As far as being off axis, there are two things to consider, keystone and lens shift. The latter may let you vertically and possibly horizontally shift the image relative to the projector without incurring keystoning. Lens shift is related to projected image rather than to an angle, it is how up/down and left/right the image can shift relative to the 'normal' projector location. What lens shift is available, if any, is projector and lens dependent. Keystone correction can also differ from very basic vertical correction to more complex multi-point geometry correction and is again projector and lens dependent. The local staging companies should know their inventory and what capabilities it has in regards to both of these factors. However, a generalization is that very short throw lenses typically allow little, if any, lens shift and more limited keystone correction. They are also more susceptible to hot spotting especially if used with higher gain screens.

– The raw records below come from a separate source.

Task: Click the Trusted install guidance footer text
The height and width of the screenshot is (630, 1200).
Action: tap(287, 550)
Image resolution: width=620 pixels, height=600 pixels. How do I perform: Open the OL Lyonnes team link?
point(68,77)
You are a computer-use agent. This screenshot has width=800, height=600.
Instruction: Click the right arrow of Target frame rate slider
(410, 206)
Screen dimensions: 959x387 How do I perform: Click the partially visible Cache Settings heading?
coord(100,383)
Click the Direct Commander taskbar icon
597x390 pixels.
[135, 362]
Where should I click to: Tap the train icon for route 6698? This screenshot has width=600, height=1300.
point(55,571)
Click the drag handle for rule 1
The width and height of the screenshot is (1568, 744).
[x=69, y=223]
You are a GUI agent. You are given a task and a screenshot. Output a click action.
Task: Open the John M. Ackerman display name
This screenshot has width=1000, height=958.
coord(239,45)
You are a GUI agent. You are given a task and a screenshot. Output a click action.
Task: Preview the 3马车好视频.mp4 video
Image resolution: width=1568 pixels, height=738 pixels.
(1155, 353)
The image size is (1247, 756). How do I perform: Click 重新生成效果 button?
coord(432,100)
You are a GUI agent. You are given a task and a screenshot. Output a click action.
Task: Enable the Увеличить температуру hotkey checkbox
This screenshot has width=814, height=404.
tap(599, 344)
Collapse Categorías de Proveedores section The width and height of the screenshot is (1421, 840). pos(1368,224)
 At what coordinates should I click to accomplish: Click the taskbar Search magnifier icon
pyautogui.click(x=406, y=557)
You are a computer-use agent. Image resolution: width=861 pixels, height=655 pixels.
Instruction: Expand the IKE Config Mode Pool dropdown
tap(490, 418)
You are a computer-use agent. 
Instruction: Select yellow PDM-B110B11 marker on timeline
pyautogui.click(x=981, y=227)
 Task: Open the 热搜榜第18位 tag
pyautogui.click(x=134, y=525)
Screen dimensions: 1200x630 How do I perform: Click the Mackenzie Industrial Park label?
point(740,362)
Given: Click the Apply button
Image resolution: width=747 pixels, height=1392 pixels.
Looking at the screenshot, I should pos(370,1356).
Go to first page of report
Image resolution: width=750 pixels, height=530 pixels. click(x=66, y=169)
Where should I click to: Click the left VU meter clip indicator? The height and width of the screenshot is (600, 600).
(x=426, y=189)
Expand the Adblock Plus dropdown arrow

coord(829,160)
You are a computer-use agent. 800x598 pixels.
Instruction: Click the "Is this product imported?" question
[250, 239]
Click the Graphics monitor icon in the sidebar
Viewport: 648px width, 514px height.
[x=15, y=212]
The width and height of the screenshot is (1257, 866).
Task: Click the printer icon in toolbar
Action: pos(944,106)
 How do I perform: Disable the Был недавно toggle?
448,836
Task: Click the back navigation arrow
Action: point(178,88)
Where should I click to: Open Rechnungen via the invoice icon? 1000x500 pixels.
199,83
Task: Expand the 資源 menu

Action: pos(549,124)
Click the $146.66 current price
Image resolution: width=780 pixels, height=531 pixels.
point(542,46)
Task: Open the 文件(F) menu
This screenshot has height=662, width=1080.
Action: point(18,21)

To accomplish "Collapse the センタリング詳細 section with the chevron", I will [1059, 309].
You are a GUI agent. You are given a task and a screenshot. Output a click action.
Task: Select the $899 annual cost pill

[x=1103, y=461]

What are they going to be projecting? Realizing that it is a tradeoff, the 'standard' viewing distances for a 5' high image would be 30' for computer graphics/text and 40' for video. You can maybe stretch that to 50' or even 60' for video or very large font text, but that sounds like it may be a limited viewing distance for the application. Look at the recent Outdoor Cinema thread and you have someone looking at renting a 30'x17' air screen for civic events. So there may definitely be some balancing of viewing area and projection system involved.

Providing any additional comments or suggestions might be aided by knowing a bit more about the content and application. For example, you mentioned a lighting design and there seems to be more than just projection to the event, but we have not even touched on how the projection and lighting may interact or the potential implications of what is apparently a shell of some type with a 24' wide, 13' high opening supporting a 5' to 7' high image (with the actual screen with frame being larger). Think about the latter, because of the 2.85:1 format the projector will actually be projecting a larger image in height than the viewing image, which means you really want to mask that projected height. Even with a 5' high viewing image, the projected image from a single projector is still likely going to be 8' to 11' high and realistically that is probably the height you have to deal with in regards to image and masking, in fact you might want to mask a bit beyond that. If the shell is 13' tall where the screen is, that leaves a maximum of 5' and probably less below the screens and masking, which would seem to limit other activities and the lighting of them. The only way around that would be an LED wall or multiple edge blended projectors so that you can limit each projector to producing a 5' high image.


----------



## joeboo46 (Jul 25, 2009)

sorry if I was a bit bitter in my last message. I know they're are a lot of people here who don't undertstand this stuff. I learn everyday.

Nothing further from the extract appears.